Please reproduce the entries in the stretch from the start of the entries through the line containing "coord(267,429)", swapping "gray" for "white" and leaving everything else unchanged.
-- start Data supplied --
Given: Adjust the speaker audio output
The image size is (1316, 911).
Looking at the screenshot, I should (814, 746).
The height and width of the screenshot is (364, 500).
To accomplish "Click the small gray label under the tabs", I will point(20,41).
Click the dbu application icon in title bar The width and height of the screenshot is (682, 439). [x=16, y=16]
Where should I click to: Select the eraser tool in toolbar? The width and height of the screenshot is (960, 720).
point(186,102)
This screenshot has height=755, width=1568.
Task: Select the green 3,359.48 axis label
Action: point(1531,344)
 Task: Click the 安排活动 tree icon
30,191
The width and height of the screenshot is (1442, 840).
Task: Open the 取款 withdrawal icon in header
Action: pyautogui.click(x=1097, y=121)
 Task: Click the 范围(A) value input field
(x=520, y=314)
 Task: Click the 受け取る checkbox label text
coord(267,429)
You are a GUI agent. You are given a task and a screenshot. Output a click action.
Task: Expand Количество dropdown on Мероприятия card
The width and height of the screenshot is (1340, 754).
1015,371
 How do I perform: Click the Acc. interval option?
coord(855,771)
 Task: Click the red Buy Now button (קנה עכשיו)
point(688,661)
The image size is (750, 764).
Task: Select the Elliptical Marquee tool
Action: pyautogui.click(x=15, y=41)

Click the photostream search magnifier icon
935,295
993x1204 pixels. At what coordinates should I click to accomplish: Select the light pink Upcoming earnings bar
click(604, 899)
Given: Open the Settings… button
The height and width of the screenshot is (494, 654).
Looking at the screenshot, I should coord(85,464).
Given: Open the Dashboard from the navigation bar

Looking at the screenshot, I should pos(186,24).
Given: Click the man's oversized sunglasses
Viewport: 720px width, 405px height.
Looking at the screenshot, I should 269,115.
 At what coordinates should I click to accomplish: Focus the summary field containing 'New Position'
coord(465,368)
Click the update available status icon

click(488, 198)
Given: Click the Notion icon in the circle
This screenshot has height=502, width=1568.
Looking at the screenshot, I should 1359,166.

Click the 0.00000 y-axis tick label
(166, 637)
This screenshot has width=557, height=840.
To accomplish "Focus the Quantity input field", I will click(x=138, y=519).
-- end Data supplied --
* [Output for this task]:
Given: Adjust the speaker audio output
The image size is (1316, 911).
Looking at the screenshot, I should (814, 746).
The height and width of the screenshot is (364, 500).
To accomplish "Click the small white label under the tabs", I will point(20,41).
Click the dbu application icon in title bar The width and height of the screenshot is (682, 439). [x=16, y=16]
Where should I click to: Select the eraser tool in toolbar? The width and height of the screenshot is (960, 720).
point(186,102)
This screenshot has height=755, width=1568.
Task: Select the green 3,359.48 axis label
Action: point(1531,344)
 Task: Click the 安排活动 tree icon
30,191
The width and height of the screenshot is (1442, 840).
Task: Open the 取款 withdrawal icon in header
Action: pyautogui.click(x=1097, y=121)
 Task: Click the 范围(A) value input field
(x=520, y=314)
 Task: Click the 受け取る checkbox label text
coord(267,429)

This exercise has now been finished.